Air Canada's cash purchase of outstanding Transat stock at C$13 ($9.90) per share is estimated at C$520 million and still requires approval from regulators and shareholders. The two companies expect to close the deal in "early 2020".
"Travellers will benefit from the merged companies' enhanced capabilities in the highly competitive, global leisure travel market and from access to new destinations, more connecting traffic and increased frequencies," says Air Canada chief executive Calin Rovinescu.

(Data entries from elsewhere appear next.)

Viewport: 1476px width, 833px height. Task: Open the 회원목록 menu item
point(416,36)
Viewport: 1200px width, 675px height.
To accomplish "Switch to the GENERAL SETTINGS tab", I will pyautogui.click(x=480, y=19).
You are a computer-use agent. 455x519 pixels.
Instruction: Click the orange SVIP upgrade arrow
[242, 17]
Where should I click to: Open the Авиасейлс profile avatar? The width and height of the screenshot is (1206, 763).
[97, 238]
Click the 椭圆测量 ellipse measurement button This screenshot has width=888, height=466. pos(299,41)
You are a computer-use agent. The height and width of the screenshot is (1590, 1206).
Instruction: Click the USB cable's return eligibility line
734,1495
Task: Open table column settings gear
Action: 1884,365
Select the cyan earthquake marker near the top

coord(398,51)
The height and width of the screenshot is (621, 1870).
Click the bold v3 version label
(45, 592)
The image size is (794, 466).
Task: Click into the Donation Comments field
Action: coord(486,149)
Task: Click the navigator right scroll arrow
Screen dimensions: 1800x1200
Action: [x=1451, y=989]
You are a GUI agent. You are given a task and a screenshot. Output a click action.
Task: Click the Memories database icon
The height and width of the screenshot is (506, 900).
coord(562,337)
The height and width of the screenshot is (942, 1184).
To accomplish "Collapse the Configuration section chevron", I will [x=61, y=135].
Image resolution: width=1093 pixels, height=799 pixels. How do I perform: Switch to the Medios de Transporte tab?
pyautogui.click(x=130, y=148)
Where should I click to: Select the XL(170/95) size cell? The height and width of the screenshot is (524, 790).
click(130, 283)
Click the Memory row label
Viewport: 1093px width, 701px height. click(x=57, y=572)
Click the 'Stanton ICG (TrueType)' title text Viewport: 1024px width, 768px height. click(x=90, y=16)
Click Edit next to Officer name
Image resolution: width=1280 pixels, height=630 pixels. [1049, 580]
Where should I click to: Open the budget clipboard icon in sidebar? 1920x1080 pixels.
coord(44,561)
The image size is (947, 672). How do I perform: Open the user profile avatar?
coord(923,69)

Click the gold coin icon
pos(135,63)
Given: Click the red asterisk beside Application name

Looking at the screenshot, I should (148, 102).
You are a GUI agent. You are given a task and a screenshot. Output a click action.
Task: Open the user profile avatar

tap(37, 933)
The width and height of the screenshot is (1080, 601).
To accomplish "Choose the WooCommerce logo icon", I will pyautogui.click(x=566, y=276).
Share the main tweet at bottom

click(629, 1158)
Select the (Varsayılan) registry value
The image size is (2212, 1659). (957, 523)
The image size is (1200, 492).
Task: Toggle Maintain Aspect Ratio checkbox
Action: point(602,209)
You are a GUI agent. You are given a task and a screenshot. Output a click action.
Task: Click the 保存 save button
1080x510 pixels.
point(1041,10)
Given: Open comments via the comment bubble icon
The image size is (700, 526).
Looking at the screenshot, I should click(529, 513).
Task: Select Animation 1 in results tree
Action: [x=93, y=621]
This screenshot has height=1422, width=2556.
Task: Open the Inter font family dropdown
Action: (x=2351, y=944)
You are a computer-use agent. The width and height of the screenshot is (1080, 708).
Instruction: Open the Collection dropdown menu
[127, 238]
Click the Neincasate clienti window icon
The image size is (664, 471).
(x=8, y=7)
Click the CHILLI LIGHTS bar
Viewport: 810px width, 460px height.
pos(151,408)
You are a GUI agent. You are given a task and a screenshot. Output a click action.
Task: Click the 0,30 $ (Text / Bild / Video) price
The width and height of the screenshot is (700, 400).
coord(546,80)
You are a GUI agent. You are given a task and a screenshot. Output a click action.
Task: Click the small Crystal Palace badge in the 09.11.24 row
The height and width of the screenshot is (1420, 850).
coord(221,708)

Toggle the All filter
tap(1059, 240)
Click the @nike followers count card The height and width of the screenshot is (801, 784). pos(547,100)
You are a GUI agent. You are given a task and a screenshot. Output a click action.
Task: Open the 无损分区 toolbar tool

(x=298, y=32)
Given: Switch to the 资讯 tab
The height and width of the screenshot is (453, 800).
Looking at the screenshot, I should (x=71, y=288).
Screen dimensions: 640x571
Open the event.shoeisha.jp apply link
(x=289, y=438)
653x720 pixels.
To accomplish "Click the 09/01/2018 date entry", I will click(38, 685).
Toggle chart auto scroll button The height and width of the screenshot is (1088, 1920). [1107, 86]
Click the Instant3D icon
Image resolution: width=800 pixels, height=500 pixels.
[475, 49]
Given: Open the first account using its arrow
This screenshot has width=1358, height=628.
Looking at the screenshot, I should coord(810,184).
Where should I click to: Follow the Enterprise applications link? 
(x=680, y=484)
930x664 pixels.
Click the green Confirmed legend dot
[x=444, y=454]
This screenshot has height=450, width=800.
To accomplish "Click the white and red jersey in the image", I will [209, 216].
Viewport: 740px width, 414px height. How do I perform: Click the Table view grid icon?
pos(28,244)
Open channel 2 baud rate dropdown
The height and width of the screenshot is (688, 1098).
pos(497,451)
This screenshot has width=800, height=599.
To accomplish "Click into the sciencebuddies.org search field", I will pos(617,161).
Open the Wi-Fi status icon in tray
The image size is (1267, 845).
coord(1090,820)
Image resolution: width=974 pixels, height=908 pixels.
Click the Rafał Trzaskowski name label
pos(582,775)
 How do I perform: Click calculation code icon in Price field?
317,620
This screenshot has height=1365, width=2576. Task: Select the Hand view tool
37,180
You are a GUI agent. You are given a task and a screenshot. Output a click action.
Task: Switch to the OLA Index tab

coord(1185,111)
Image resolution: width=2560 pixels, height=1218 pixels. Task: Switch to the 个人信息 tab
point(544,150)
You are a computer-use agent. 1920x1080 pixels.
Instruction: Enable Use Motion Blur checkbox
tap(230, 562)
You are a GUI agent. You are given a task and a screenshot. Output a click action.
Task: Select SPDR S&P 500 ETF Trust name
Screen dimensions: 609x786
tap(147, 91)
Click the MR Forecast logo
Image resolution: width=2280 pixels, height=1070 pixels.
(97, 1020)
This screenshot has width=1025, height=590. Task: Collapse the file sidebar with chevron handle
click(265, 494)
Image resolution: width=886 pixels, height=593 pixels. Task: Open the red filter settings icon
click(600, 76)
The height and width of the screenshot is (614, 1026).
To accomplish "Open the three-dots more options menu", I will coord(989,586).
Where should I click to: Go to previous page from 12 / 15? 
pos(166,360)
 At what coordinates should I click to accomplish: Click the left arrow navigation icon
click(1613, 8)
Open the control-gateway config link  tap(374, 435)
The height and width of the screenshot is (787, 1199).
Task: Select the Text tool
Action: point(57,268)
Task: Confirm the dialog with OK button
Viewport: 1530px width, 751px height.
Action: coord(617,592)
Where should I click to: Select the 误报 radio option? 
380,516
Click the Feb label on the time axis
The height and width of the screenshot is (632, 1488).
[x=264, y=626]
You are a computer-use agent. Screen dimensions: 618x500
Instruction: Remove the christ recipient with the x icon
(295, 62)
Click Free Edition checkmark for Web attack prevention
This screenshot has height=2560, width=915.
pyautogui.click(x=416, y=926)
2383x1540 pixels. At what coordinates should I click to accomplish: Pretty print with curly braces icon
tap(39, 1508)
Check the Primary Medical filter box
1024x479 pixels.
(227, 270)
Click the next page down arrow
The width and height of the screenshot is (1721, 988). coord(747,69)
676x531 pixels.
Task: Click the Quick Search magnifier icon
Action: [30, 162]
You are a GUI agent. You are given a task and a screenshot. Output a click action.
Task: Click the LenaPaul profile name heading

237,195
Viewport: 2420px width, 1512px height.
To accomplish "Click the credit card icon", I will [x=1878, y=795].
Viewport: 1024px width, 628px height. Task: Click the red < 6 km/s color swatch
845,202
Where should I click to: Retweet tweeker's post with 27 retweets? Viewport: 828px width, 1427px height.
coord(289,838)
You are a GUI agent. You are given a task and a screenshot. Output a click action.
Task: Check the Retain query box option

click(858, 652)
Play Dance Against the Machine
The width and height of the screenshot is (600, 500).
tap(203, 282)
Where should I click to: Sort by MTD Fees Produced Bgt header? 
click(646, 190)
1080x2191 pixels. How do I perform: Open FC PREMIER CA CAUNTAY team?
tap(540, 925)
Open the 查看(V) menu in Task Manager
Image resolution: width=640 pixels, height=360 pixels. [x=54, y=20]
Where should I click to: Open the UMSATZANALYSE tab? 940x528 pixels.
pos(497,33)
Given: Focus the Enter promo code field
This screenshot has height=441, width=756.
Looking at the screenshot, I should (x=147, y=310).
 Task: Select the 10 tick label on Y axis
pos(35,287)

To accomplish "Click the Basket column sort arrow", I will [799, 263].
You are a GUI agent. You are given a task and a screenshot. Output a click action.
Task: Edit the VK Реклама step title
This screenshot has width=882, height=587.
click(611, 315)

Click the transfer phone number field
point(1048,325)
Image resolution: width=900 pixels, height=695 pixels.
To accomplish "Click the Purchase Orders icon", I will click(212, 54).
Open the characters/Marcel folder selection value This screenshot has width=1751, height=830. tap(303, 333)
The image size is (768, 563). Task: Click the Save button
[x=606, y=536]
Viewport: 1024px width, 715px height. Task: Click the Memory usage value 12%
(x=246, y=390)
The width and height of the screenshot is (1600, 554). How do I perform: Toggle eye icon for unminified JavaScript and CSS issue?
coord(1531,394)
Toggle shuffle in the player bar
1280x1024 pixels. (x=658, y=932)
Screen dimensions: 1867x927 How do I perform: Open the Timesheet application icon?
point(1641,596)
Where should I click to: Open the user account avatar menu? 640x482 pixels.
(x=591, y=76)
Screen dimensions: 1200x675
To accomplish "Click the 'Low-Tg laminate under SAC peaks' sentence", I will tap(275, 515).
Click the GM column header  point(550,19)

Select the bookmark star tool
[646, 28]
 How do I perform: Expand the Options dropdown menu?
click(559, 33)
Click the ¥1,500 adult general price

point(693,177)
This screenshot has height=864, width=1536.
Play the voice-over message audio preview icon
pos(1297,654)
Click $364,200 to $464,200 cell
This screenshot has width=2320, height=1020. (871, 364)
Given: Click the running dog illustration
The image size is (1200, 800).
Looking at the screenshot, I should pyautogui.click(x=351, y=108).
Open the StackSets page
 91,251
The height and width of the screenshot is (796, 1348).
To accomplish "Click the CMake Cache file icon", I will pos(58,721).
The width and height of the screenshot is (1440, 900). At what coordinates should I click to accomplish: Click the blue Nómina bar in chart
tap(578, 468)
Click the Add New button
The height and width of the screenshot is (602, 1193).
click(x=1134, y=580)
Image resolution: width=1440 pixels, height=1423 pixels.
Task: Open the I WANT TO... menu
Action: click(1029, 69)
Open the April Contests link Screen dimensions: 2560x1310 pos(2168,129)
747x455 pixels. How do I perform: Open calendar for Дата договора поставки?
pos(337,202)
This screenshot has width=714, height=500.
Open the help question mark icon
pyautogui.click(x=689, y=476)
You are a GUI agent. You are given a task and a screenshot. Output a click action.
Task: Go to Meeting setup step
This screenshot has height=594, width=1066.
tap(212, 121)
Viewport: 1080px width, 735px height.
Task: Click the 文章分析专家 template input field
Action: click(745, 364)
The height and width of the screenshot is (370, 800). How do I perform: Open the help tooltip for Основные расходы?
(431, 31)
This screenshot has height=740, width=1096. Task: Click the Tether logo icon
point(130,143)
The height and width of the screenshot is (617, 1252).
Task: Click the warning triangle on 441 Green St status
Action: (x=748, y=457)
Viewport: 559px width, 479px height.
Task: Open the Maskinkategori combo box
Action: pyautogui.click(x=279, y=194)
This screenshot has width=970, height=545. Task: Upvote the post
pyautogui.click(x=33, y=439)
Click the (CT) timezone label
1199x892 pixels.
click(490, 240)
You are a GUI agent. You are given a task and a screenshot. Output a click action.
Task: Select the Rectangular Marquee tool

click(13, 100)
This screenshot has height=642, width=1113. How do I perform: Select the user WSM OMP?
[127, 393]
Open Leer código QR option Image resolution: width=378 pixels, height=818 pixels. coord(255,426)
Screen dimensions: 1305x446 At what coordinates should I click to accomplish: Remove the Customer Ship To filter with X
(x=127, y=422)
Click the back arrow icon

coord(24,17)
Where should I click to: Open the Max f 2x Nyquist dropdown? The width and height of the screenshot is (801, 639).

Quebec-based real estate developer Group Mach had also made a formal bid on 13 June to acquire Transat AT at a price of C$14 per share. The tourism company's business strategy through 2022 has been to invest in its hotels in the Caribbean and Mexico. This includes the purchase of land near Cancun with the aim of opening a new resort there in 2020. Transat offers vacation packages, hotel stays and air travel for 60 destinations in the Americas and Europe. The deal would give Air Canada Rouge a chance to counter WestJet tourism packages and help the mainline Air Canada expand its global network.
Air Transat in May took delivery of the first of 15 Airbus A321LRs as part of its fleet renewal programme to replace older aircraft including six A310s it has in service. The A321LRs will be deployed on its longer international flights to Europe and the Caribbean, along with Central and South America.
Transat decided on Air Canada's proposal at the advice of a special committee of independent directors it formed to evaluate the bid formally submitted in May. Air Canada has retained Morgan Stanley as its financial advisor and Stikeman Elliott LLP as its legal advisor. Transat has retained National Bank Financial as financial advisor and Fasken as legal advisor.